▸ **Given records**
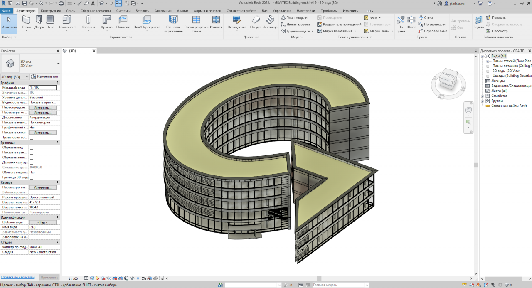Open the 3D вид type selector dropdown
This screenshot has width=532, height=288.
click(58, 64)
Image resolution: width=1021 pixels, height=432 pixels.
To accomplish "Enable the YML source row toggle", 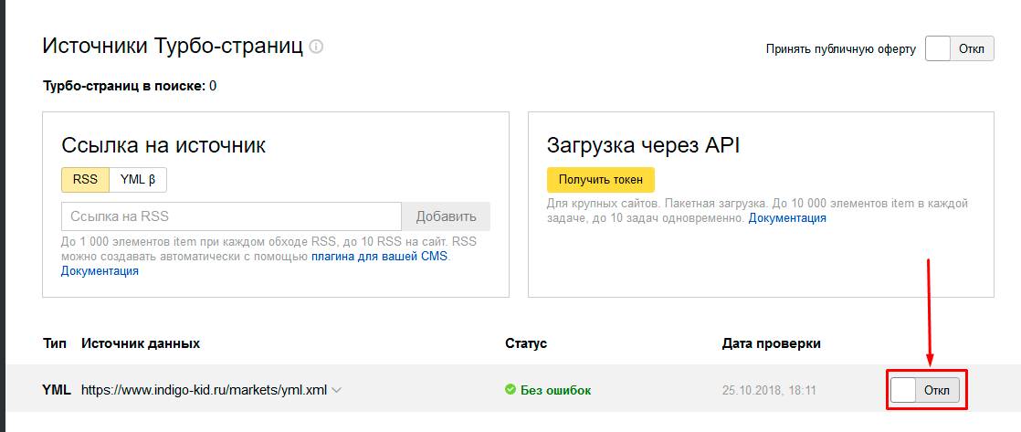I will click(x=924, y=390).
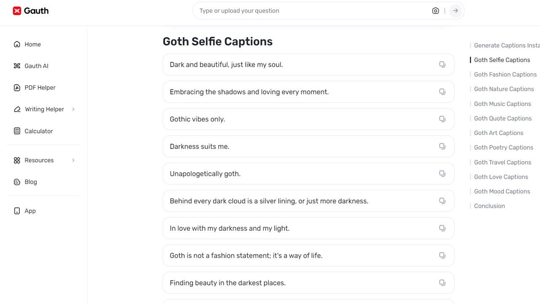
Task: Go to the Blog page
Action: 30,182
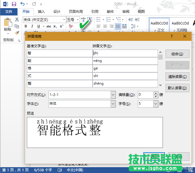The image size is (195, 173).
Task: Click the 组合(G) button
Action: tap(177, 54)
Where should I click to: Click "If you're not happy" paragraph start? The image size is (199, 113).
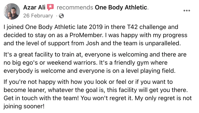(30, 82)
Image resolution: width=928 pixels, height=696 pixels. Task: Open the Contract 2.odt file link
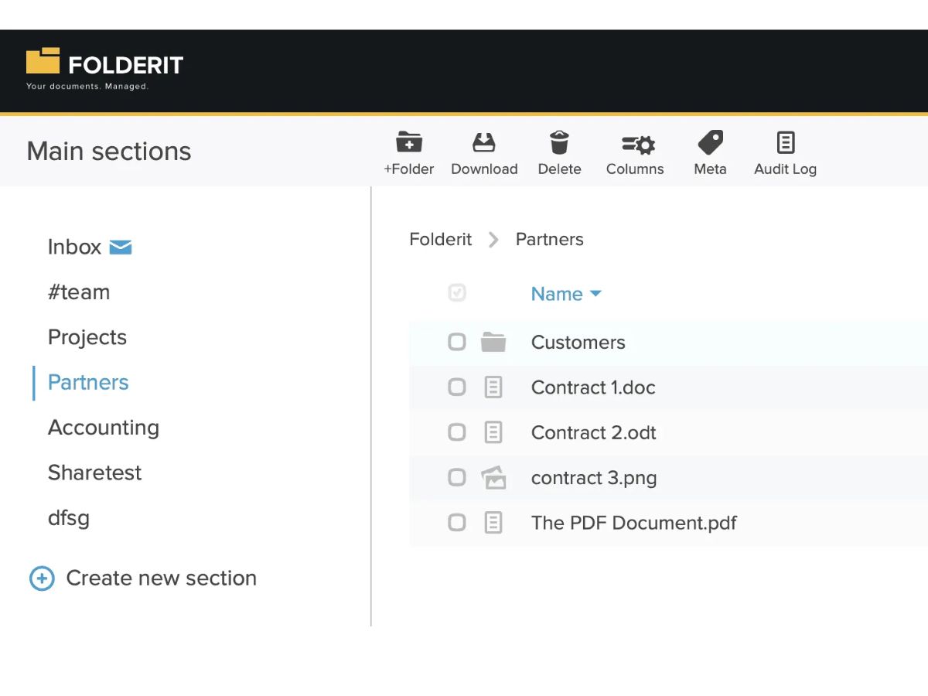click(x=594, y=433)
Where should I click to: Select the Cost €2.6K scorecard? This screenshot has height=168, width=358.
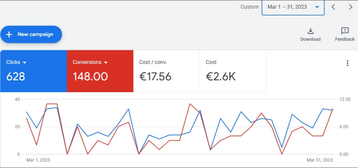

▸ **What is being asked**
Exactly the lines from the one containing "Where should I click to: Click" to the end of the records above, both end lines included, are to be printed, and no pictures with them.

▸ **Response area**
Where should I click to: Click "If you're not happy" paragraph start? The image size is (199, 113).
(30, 82)
Image resolution: width=928 pixels, height=696 pixels. Task: Open the Contract 2.odt file link
click(x=594, y=433)
Where should I click to: Select the Cost €2.6K scorecard? This screenshot has height=168, width=358.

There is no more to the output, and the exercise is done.